The drive has had a turbulent route to retail, but Corsair has responsibly dealt with the recall and has no hesitation in stating that the 'fixed' model now sitting on store shelves is "one of the best PC performance investments you can make". Let's find out if that's true.

Introducing the Force Series 3

Designed to make use of the high-speed SATA 6Gbps interface, the Force Series 3 family of SSDs arrives armed with a latest-generation SandForce SF-2281 controller and touts read and write speeds of up to 550MB/s and 520MB/s, respectively.

That's enthusiast-class performance, but the drives - available initially in 120GB and 240GB capacities - aim to deliver "impressive speed at an attractive price". Ambitious claims, but a quick scout around the virtual shelves of various online retailers suggests that pricing is very competitive. At the time of writing, the 120GB Force Series 3 drive carries an asking price of £170 - identical to that of Corsair's previous-generation Force F120.
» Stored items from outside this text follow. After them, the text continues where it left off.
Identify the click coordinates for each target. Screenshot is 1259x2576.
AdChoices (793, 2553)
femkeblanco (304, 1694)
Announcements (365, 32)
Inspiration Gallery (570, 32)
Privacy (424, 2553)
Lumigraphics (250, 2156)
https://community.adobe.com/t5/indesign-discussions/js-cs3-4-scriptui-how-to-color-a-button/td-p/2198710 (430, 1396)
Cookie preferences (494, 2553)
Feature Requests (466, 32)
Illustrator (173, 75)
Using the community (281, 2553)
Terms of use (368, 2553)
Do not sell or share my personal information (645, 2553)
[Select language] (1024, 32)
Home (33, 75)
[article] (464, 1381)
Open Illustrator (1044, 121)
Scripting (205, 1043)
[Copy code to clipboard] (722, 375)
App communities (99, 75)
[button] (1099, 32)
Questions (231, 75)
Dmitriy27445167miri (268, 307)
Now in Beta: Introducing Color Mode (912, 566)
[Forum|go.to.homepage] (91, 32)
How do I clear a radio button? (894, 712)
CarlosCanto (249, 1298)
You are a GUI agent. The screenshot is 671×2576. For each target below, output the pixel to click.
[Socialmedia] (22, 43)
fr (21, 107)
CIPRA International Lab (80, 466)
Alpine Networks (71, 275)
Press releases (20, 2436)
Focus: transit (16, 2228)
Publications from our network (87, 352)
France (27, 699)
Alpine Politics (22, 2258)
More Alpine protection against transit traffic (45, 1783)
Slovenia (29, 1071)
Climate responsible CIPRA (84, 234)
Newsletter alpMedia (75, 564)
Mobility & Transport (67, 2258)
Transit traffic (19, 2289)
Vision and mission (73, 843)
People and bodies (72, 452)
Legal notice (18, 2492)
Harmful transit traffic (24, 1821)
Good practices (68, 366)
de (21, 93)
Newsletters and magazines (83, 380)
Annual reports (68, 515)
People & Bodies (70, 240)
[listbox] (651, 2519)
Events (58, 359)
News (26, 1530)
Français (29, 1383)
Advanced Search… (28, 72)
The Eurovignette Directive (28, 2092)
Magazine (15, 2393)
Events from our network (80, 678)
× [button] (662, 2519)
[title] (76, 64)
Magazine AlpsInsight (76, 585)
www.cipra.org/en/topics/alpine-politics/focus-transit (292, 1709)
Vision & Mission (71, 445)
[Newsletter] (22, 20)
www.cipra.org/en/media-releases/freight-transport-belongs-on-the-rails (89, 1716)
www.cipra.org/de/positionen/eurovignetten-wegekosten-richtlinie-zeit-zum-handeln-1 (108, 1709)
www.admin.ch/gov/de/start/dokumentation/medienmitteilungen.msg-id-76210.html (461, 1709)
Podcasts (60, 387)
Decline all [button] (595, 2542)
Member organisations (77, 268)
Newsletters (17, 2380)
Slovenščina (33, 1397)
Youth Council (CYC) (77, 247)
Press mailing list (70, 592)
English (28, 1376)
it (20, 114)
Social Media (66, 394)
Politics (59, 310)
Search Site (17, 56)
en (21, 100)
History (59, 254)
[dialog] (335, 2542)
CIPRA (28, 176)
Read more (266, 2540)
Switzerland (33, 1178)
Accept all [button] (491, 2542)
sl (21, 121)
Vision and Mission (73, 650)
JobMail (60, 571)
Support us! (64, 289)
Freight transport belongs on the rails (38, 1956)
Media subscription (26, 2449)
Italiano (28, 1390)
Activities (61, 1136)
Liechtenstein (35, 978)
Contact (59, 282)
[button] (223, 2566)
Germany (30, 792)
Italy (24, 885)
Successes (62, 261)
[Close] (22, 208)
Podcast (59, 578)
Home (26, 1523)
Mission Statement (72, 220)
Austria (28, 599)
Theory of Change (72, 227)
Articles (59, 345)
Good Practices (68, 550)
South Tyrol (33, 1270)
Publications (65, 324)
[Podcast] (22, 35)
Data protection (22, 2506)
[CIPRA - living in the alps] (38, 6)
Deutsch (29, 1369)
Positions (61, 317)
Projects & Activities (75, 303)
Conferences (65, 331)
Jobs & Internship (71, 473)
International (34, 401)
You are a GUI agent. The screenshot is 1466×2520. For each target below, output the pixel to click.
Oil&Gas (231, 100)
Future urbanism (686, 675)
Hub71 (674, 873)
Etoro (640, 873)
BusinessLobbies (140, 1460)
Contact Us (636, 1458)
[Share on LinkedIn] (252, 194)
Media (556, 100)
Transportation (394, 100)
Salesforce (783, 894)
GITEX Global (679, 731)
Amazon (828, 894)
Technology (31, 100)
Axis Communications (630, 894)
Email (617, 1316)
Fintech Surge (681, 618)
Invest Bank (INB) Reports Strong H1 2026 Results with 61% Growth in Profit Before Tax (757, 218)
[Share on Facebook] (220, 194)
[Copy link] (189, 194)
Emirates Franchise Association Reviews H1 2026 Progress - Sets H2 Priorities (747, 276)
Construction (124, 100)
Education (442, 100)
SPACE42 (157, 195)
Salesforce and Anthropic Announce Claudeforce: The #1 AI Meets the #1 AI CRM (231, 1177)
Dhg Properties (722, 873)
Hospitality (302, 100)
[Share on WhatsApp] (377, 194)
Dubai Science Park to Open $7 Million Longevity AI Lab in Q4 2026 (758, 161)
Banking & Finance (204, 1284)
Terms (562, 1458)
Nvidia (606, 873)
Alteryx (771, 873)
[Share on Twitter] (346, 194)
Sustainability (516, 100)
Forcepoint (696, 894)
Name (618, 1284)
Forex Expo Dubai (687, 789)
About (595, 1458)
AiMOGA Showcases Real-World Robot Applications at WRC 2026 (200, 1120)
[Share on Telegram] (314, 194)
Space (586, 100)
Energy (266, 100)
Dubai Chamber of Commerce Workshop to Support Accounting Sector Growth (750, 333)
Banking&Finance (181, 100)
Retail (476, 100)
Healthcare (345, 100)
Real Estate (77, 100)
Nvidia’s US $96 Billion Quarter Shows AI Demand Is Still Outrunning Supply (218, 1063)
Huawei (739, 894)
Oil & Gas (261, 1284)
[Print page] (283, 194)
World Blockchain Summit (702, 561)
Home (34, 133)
Corsair's keen pricing should make the SATA 6Gbps model a no-brainer for consumers in the market for a Force Series SSD, but the Force Series 3 won't be positioned at the top of Corsair's performance line for long. That spot's reserved for the soon-to-be-unleashed Force GT - a revised version of the Force Series 3 that swaps out affordable asynchronous NAND flash memory in favour of quicker synchronous NAND.

The Force Series 3 should offer plenty of speed, but the premium Force GT will almost certainly be quicker - particularly when dealing with compressed data sets. And Corsair isn't the first manufacturer to offer a two-tier SandForce SF-2281 product range - its Force Series 3 and Force GT drives will go head-to-head with OCZ's Agility 3 (asynchronous) and Vertex 3 (synchronous).

A closer look at the 120GB Force Series 3 SSD

The 2.5in 120GB Force Series 3 drive arrives bundled with a 3.5in mounting adapter and is finished in a matte-black shell that's a perfect match for Corsair's Obsidian Series chassis.

Peeling back the enclosure provides us with a good look at the drive's key components.

As pictured above, Corsair's PCB is equipped with a SandForce SF-2281VB1-SDC controller - the same processor found in OCZ's Agility 3 - and a collection of 25nm, 8GB Micron asynchronous NAND flash memory devices.

What's important here is that each flash memory device consists of a single 64Gbit die, whereas higher-capacity 240GB drives generally feature a pair of 64Gbit die per device. This means the 120GB model has far fewer NAND die communicating with the controller in parallel, and we'll see how that impacts performance a little later in the review.

A total of 16 chips - eight on the front, eight on the back - give the drive a total capacity of 128GB, but a single 8GB die is set aside for RAISE - a RAID-like protection mechanism integrated into the SandForce controller to protect against flash block failures.

Working with what's left gives Windows 7 a healthy formatted capacity of 111GB.

What's interesting is that Crucial's award-winning m4 SSD offers an extra 8GB at the same £170 price point, but does Corsair's SandForce-powered drive have the edge in performance?